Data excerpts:

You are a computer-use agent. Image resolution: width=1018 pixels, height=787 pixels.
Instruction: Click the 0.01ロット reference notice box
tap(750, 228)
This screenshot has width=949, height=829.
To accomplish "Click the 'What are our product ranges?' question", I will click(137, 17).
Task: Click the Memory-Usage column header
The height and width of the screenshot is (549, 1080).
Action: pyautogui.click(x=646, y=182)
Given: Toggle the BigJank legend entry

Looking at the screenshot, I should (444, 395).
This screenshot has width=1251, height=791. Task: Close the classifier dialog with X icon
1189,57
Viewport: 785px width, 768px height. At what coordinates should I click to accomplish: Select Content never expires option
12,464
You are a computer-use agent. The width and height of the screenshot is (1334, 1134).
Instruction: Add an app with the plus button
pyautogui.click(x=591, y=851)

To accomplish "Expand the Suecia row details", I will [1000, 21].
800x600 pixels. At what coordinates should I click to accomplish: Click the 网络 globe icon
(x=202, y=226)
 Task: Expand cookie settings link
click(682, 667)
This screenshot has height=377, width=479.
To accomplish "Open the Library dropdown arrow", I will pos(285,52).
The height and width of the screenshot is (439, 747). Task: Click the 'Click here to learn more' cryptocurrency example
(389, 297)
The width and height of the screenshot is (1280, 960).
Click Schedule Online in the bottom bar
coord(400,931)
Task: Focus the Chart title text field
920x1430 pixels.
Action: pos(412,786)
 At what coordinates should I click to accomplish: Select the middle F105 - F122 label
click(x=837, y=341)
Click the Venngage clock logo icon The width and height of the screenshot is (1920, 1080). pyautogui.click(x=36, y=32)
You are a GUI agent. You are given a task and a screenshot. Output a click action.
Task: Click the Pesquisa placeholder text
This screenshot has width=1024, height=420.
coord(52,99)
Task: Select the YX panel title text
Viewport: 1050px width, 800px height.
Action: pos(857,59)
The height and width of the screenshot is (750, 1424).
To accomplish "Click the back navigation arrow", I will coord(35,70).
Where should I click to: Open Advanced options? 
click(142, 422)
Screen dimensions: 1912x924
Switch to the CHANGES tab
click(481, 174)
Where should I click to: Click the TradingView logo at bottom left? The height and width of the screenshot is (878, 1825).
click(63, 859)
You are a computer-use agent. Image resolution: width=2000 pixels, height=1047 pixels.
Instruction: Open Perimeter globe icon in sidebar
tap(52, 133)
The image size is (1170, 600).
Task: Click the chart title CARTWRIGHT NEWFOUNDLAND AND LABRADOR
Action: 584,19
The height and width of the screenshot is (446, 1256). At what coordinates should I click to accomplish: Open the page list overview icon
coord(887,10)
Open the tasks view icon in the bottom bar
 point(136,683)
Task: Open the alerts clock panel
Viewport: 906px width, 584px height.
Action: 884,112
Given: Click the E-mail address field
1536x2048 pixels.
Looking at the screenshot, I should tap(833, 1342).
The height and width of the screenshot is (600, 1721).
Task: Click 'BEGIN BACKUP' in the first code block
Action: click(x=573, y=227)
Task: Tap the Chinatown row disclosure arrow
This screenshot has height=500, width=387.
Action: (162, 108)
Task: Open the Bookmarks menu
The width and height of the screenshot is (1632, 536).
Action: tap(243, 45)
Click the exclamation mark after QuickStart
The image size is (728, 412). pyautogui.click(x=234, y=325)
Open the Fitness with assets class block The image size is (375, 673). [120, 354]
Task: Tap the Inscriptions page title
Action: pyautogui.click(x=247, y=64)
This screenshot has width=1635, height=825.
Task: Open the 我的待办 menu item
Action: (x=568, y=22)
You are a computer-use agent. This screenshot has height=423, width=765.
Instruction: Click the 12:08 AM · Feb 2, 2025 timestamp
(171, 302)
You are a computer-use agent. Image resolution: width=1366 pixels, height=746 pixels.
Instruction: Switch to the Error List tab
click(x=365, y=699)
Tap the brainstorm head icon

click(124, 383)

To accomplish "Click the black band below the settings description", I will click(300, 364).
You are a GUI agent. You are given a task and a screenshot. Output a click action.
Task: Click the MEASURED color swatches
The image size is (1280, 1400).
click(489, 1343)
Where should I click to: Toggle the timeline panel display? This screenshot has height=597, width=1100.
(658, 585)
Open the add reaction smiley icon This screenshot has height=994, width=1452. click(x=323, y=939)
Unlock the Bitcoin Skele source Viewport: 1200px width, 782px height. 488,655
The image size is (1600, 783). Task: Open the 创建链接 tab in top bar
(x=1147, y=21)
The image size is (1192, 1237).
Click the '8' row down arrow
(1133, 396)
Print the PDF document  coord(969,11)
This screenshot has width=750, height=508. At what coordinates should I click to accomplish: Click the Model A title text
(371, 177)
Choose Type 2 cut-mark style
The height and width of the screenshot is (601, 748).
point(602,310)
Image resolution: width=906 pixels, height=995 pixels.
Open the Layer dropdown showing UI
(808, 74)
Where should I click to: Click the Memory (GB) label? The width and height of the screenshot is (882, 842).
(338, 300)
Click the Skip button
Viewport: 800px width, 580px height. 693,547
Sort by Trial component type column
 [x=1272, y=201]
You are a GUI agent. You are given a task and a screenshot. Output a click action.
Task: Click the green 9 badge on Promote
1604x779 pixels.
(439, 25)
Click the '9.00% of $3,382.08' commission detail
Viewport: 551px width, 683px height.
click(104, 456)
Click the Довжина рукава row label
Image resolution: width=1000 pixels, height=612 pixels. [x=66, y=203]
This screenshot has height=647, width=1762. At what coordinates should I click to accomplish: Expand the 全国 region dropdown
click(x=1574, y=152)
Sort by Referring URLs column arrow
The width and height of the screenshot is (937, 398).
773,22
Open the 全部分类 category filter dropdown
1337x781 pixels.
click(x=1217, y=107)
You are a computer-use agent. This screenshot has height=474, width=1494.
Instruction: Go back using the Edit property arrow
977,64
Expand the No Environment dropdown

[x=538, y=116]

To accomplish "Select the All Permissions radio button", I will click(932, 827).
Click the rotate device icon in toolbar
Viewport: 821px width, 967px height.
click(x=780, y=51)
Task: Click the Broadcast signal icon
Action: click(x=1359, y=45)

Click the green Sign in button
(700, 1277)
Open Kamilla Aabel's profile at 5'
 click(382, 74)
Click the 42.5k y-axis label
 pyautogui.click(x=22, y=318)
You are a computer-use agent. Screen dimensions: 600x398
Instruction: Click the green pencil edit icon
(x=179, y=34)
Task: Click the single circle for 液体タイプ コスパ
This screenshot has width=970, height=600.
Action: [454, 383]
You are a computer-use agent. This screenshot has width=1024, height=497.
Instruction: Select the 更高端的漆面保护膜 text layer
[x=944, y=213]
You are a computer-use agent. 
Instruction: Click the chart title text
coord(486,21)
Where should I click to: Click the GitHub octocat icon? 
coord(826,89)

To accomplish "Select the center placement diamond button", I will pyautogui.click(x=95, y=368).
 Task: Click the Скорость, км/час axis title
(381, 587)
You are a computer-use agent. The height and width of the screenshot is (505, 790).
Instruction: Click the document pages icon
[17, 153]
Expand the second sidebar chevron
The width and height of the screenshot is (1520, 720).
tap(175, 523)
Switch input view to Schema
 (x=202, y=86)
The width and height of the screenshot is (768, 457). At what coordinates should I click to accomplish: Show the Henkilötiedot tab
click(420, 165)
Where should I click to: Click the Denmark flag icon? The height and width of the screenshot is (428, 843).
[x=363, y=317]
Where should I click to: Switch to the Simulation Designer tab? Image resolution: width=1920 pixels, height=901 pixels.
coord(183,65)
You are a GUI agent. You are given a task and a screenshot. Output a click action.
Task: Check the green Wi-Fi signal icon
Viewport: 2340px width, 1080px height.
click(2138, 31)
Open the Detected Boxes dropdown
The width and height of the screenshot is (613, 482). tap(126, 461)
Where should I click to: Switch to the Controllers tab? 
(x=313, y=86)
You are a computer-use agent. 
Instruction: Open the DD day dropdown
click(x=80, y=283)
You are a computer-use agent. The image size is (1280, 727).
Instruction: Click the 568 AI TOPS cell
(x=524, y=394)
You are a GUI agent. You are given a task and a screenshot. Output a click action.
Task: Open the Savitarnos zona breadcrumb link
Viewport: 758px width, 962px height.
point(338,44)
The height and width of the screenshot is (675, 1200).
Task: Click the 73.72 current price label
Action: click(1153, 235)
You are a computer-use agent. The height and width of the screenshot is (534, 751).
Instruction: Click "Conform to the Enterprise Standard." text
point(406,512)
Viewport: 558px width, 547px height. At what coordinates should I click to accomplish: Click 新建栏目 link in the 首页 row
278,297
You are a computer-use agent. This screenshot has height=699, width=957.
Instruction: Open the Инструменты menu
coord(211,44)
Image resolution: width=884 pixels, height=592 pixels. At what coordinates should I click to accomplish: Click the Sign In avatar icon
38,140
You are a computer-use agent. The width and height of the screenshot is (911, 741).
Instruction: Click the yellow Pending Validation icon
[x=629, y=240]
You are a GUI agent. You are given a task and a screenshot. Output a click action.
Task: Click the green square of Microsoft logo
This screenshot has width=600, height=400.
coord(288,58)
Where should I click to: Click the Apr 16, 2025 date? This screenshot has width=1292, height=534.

*WHAT TO DO:*
Once the lines containing "dimensions" in the data above are counted, give the total by itself.

*SOLUTION:*
2